抜粋:
■漱石の書く男性キャラは大体不誠実ですが、女性は被害者的立場になる事が多いせいか、引き締まった描写になっています。しかし門のお米の様に、三度の流産をサラッと書いてしまうのは、やはり漱石が男だと言う事なのかもしれません。
続明暗の延は、妊娠していなかった様です。子沢山の漱石なので、妊娠出産育児の現場を他人事のように模写する事が多いですが、流石に続明暗の作者は、延に対し、「夫の裏切り」「周囲からの孤立」「未来への不安」等に重ねて、子供を失う事までは加えなかった様です。
細雪に、幸子が流産をする場面がありますが、松子夫人が驚愕した程、ありのままの描写だそうです。谷崎らしいと言うか、作家なんだなと思いました。
貧苦をテーマにした小説を多く書く作家が、実は実家が土地の大地主で、乳母や女中、使用人に崇められて育った男だったとかよくあります。作品=作家本人ではない、とはよく言ったものだと思います。
■原稿をしながら、ラジオCDを聞く事が多いです。大好きな声優さんのトークはとても楽しいです。先日、遊佐浩二さんと高橋広樹さんのトークCDを聞いていました。
言わずもがな、遊佐さんはPAPUWAのアラシヤマをされていました。広樹さんはPAPUWAのリキッドです。南国のアラシヤマは塩屋さん、リキッドは未登場でした。
南国のアラシヤマの時もそうでしたが、作品やキャラへ感じたモヤモヤを、声優さんの一言が救うと言うのはあると思います。根暗で友達がいないアラシヤマに対し、「落語をしている気分で演じた」と当時塩屋さんがインタビューで言っていました。同じ理由でいじめられていた私は、塩屋さんがアラシヤマに肯定的である点で、とても救われました。

課題の指示: 上の抜粋で、作品の登場人物として名前が挙がっているものをすべて書き出しなさい。

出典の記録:
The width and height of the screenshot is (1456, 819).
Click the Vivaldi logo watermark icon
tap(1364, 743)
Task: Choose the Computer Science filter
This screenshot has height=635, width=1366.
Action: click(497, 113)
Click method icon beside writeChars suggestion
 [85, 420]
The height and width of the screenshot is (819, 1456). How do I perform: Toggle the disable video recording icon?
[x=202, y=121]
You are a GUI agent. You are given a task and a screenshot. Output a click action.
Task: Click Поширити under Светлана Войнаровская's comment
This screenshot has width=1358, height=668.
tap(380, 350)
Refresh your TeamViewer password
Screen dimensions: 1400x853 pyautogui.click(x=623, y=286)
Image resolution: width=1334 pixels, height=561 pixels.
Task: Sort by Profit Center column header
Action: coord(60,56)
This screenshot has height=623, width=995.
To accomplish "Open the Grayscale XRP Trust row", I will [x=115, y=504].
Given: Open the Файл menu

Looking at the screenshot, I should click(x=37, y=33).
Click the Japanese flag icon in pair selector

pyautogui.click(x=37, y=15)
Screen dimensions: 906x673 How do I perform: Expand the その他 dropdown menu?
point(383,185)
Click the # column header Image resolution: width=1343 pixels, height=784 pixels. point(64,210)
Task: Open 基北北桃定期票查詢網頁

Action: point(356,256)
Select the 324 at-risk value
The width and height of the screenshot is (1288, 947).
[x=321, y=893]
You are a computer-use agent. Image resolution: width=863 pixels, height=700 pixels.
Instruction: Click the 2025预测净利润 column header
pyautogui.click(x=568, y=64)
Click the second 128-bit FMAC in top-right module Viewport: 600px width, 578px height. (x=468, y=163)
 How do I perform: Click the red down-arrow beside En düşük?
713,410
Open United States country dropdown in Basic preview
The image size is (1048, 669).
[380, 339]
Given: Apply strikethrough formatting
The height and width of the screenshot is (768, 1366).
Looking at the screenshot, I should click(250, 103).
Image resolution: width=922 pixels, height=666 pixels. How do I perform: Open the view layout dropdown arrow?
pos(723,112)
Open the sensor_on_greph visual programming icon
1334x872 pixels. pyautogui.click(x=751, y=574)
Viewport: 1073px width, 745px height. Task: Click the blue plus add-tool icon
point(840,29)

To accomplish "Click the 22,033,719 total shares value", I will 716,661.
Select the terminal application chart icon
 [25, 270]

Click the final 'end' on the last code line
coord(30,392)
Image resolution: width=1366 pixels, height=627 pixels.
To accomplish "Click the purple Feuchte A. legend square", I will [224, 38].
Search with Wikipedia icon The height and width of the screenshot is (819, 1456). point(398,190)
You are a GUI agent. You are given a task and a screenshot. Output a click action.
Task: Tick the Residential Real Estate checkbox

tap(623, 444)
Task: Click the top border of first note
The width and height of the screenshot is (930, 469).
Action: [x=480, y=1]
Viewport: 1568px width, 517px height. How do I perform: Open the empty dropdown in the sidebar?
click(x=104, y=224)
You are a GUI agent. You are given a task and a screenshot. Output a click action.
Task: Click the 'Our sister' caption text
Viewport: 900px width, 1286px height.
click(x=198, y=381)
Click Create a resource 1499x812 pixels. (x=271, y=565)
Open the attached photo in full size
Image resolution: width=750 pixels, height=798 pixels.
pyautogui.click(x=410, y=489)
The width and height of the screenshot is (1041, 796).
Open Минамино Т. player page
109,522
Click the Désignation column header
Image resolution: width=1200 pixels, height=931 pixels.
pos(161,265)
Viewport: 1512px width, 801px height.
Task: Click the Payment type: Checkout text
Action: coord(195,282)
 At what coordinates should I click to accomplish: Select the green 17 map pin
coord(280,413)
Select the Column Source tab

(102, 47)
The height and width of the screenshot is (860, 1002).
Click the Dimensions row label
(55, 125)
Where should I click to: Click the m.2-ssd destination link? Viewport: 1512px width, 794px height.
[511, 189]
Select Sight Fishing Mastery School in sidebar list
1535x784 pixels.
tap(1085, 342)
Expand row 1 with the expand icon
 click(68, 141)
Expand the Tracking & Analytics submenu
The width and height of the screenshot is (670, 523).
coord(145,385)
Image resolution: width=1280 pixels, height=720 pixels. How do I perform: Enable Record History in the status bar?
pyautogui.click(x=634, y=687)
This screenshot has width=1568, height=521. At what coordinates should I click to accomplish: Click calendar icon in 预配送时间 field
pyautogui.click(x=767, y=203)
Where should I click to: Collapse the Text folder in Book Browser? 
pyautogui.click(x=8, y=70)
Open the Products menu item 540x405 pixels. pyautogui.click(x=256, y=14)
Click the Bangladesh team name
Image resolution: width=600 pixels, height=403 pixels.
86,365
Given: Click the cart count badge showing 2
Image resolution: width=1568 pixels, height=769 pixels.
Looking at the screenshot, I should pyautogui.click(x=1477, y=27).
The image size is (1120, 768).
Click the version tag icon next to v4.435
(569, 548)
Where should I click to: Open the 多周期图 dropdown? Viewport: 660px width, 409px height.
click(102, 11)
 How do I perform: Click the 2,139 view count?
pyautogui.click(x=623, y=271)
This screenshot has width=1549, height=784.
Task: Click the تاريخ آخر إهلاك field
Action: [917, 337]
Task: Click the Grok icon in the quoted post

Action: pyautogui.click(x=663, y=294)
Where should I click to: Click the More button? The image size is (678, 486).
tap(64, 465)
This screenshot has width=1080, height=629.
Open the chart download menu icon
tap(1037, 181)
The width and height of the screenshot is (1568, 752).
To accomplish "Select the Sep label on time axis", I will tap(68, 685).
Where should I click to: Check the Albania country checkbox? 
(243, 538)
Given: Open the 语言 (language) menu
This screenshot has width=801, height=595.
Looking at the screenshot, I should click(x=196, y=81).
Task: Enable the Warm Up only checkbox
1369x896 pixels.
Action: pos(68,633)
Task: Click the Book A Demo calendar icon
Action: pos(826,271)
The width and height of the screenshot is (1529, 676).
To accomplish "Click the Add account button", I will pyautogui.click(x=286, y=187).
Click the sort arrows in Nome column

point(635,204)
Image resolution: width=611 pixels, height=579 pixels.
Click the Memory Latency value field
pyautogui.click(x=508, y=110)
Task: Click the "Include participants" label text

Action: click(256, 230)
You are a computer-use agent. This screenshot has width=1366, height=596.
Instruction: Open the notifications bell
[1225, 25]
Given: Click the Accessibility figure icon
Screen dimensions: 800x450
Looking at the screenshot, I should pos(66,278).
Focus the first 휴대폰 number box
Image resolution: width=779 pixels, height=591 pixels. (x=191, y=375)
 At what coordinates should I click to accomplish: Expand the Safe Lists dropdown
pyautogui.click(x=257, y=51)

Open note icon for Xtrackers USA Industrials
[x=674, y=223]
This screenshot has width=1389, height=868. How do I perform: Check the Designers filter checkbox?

解答: お米（門）、延（続明暗）、幸子（細雪）、アラシヤマ（PAPUWA・南国）、リキッド（PAPUWA）